Résumé de la décision
La Cour de cassation a cassé et annulé l'arrêt rendu le 8 janvier 2013 par la cour d'appel de Nancy qui avait déclaré irrecevable l'appel formé par M. et Mme X... contre un jugement. Le litige concernait des aspects procéduraux relatifs à la notification du jugement. Le 14 décembre 2011, M. et Mme X... avaient été signifiés du jugement, mais l'appel n'a été interjeté que le 18 janvier 2012, dépassant ainsi le délai d'un mois.
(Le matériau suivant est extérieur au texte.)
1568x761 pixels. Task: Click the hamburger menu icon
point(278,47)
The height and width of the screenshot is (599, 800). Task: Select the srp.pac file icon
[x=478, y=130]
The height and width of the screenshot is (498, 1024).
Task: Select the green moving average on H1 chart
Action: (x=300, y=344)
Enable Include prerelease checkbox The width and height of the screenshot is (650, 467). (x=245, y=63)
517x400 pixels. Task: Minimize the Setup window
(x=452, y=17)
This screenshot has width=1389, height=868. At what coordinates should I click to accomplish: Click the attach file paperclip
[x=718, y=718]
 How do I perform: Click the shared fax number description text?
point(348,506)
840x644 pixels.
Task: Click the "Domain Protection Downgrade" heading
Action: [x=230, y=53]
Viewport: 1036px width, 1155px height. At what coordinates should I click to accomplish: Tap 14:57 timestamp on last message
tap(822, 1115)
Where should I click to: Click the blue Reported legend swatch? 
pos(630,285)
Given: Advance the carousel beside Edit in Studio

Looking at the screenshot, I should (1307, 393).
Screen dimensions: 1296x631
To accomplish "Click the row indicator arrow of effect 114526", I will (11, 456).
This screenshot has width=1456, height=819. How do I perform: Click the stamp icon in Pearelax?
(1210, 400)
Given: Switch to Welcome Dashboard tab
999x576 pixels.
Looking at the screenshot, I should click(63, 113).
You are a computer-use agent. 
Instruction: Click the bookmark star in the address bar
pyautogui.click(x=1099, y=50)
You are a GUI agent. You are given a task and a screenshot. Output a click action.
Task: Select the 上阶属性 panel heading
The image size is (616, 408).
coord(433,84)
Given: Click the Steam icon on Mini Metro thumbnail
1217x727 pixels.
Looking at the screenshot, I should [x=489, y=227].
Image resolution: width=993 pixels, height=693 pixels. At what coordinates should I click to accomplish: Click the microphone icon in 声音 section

La cour d'appel avait estimé que les mentions dans l'acte de signification étaient suffisantes, ce qui a été contesté par la Cour de cassation qui a considéré qu'une précision était nécessaire concernant l'avocat compétent pour l'exercice du recours.
Arguments pertinents
1. Absence de mention précise : La Cour de cassation souligne que l'indication selon laquelle l'appel doit être interjeté par un avocat admis à postuler devant la cour d'appel concernée constitue une modalité essentielle de l'exercice du droit d'appel. La cour d'appel a donc commis une erreur en ne l'exigeant pas dans l'acte de signification.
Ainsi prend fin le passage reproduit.